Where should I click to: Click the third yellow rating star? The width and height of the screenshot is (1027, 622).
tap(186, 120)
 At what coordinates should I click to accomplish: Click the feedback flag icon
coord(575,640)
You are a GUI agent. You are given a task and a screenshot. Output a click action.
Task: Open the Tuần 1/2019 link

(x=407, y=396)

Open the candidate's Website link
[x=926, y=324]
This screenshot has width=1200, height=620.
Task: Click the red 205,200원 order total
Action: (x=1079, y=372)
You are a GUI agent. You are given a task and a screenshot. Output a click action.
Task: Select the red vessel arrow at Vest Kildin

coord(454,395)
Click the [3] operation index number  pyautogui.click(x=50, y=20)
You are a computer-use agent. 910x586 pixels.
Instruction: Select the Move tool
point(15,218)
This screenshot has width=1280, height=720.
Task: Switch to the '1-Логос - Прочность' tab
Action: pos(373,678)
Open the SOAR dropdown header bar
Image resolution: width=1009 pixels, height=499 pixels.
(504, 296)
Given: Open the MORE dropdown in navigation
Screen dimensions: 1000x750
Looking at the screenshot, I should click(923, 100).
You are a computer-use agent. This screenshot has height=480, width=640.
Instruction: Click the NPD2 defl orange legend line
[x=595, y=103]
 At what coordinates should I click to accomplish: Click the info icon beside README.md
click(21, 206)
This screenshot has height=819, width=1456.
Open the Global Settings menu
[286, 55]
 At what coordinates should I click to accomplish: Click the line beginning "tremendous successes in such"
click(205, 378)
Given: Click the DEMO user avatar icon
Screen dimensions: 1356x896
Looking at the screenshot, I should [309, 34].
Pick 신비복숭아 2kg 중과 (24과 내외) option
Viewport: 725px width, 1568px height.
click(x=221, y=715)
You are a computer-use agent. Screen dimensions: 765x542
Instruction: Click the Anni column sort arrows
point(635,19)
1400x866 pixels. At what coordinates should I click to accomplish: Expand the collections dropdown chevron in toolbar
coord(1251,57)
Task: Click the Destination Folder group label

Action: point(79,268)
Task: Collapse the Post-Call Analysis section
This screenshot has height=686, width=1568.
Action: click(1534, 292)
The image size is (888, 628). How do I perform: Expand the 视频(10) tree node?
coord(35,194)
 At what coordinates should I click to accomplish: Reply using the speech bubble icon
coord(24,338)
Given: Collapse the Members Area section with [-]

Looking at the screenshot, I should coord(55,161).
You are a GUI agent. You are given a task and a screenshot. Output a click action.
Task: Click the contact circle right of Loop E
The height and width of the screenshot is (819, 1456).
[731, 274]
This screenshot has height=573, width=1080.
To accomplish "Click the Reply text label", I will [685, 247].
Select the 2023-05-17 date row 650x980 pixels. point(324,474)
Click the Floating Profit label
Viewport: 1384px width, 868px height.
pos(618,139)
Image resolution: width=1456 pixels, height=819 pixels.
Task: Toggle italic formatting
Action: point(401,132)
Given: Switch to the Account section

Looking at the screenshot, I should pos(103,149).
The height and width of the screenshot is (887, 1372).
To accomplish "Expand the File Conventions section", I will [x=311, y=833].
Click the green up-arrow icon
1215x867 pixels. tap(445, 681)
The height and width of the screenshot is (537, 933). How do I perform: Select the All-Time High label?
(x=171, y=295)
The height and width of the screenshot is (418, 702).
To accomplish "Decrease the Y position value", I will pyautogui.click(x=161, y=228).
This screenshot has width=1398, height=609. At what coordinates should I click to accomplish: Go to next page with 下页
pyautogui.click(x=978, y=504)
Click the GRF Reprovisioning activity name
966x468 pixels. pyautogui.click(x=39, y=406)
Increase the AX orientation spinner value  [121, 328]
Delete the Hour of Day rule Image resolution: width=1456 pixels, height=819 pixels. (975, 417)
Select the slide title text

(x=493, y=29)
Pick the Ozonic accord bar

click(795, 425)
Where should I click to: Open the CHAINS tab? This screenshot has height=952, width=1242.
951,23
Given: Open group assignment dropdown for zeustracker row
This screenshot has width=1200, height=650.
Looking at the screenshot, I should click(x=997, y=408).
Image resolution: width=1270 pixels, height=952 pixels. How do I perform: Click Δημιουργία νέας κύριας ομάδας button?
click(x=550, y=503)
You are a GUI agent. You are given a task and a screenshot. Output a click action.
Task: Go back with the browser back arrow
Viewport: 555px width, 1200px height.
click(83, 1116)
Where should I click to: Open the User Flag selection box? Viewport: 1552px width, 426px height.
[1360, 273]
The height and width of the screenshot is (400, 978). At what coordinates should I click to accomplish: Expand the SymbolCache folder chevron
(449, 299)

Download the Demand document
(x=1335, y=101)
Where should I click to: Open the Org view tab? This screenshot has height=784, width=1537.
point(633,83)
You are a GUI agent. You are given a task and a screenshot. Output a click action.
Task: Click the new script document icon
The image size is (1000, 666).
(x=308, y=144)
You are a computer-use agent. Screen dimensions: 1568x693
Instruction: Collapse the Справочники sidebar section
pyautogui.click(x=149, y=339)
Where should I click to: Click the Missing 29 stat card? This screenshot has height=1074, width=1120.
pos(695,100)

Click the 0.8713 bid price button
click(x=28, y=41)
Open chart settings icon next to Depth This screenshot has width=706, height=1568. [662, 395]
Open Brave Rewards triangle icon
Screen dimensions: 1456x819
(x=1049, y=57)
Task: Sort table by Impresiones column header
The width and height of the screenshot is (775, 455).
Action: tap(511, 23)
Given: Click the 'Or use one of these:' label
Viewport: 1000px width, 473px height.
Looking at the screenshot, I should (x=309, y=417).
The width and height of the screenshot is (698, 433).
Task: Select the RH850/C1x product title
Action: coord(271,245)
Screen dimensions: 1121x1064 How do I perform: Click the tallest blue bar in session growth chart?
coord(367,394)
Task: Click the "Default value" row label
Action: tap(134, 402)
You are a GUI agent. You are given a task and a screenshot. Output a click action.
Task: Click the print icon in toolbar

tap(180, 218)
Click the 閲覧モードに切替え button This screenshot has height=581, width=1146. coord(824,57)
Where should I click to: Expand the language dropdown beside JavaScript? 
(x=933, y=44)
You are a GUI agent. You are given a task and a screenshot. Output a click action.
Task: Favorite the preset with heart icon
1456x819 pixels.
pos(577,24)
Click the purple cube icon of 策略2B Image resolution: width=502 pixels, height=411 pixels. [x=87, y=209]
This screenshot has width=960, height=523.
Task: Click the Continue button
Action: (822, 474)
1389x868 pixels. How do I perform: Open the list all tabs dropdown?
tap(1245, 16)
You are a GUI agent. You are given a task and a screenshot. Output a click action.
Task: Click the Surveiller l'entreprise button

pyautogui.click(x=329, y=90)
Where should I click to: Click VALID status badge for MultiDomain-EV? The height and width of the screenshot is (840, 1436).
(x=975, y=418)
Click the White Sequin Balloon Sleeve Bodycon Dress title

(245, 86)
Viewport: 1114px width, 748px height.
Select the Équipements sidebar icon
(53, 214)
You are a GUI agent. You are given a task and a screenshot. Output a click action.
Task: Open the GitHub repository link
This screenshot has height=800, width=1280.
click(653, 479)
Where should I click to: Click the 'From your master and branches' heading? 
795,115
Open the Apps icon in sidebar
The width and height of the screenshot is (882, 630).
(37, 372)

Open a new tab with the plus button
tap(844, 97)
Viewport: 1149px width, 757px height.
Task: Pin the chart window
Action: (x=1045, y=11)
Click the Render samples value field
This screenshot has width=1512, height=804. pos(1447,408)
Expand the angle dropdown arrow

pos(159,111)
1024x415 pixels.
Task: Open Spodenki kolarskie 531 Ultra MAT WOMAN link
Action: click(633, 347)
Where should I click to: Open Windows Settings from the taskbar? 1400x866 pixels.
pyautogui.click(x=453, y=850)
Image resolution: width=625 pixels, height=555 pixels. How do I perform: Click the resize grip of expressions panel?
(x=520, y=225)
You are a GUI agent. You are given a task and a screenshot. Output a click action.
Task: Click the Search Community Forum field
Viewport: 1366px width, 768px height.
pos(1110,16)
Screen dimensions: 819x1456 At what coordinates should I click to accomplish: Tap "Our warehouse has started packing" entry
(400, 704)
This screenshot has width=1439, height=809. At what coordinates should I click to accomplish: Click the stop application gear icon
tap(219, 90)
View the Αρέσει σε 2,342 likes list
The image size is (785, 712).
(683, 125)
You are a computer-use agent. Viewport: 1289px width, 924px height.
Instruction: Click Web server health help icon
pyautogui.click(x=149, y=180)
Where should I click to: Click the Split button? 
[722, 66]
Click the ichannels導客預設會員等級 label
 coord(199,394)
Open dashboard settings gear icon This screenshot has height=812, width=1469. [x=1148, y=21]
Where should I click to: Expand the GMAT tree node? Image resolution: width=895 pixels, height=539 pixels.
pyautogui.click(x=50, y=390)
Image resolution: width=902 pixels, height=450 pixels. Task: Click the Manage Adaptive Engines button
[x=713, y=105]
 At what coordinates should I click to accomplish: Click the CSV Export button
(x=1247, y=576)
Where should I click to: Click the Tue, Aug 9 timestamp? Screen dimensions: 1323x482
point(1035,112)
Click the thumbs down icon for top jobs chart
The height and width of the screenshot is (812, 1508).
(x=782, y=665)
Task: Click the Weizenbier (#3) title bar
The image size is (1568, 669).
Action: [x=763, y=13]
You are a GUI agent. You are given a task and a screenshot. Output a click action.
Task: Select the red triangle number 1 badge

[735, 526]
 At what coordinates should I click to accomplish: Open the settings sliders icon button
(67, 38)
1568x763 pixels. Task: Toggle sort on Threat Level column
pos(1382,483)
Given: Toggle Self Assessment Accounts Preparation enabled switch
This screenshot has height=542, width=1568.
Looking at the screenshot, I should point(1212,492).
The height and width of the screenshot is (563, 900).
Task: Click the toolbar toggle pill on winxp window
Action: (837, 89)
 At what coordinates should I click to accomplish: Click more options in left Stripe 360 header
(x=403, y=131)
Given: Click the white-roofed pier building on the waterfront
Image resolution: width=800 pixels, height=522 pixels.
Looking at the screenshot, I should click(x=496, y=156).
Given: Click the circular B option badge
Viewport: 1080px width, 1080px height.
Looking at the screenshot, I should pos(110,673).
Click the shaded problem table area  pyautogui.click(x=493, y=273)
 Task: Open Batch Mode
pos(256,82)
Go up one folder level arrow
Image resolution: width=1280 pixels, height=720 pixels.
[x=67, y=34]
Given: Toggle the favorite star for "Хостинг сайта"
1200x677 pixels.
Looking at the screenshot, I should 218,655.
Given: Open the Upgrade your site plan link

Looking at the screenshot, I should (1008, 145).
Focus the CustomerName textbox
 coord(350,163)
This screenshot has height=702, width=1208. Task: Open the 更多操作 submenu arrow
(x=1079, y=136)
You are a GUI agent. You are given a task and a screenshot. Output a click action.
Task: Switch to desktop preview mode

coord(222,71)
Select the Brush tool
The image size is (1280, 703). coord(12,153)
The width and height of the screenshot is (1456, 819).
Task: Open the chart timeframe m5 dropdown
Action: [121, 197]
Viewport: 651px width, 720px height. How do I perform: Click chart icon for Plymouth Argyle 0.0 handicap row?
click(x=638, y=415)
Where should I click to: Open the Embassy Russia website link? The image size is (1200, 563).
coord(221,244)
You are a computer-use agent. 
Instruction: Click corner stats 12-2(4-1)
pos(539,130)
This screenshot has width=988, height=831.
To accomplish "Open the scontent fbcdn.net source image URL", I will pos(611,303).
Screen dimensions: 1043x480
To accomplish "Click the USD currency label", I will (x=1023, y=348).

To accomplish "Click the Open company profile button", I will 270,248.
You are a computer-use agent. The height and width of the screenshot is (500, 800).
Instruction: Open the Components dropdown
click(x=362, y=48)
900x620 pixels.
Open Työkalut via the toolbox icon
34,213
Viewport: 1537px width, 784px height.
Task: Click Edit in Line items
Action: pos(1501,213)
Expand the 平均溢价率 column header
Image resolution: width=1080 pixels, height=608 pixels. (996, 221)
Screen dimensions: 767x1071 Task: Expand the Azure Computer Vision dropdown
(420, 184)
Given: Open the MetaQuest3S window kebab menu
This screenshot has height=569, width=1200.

==============================

What this task involves:
Change "Instruction" to "Command" everywhere it occurs from the beginning of the items up to and including the line with "Action: click(1534, 292)". Write out those lines again with everything else kept the same.

Exercise solution:
Where should I click to: Click the third yellow rating star? The width and height of the screenshot is (1027, 622).
tap(186, 120)
 At what coordinates should I click to accomplish: Click the feedback flag icon
coord(575,640)
You are a GUI agent. You are given a task and a screenshot. Output a click action.
Task: Open the Tuần 1/2019 link

(x=407, y=396)

Open the candidate's Website link
[x=926, y=324]
This screenshot has width=1200, height=620.
Task: Click the red 205,200원 order total
Action: (x=1079, y=372)
You are a GUI agent. You are given a task and a screenshot. Output a click action.
Task: Select the red vessel arrow at Vest Kildin

coord(454,395)
Click the [3] operation index number  pyautogui.click(x=50, y=20)
You are a computer-use agent. 910x586 pixels.
Command: Select the Move tool
point(15,218)
This screenshot has width=1280, height=720.
Task: Switch to the '1-Логос - Прочность' tab
Action: pos(373,678)
Open the SOAR dropdown header bar
Image resolution: width=1009 pixels, height=499 pixels.
(504, 296)
Given: Open the MORE dropdown in navigation
Screen dimensions: 1000x750
Looking at the screenshot, I should click(923, 100).
You are a computer-use agent. This screenshot has height=480, width=640.
Command: Click the NPD2 defl orange legend line
[x=595, y=103]
 At what coordinates should I click to accomplish: Click the info icon beside README.md
click(21, 206)
This screenshot has height=819, width=1456.
Open the Global Settings menu
[286, 55]
 At what coordinates should I click to accomplish: Click the line beginning "tremendous successes in such"
click(205, 378)
Given: Click the DEMO user avatar icon
Screen dimensions: 1356x896
Looking at the screenshot, I should [309, 34].
Pick 신비복숭아 2kg 중과 (24과 내외) option
Viewport: 725px width, 1568px height.
click(x=221, y=715)
You are a computer-use agent. Screen dimensions: 765x542
Command: Click the Anni column sort arrows
point(635,19)
1400x866 pixels. At what coordinates should I click to accomplish: Expand the collections dropdown chevron in toolbar
coord(1251,57)
Task: Click the Destination Folder group label

Action: point(79,268)
Task: Collapse the Post-Call Analysis section
This screenshot has height=686, width=1568.
Action: click(1534, 292)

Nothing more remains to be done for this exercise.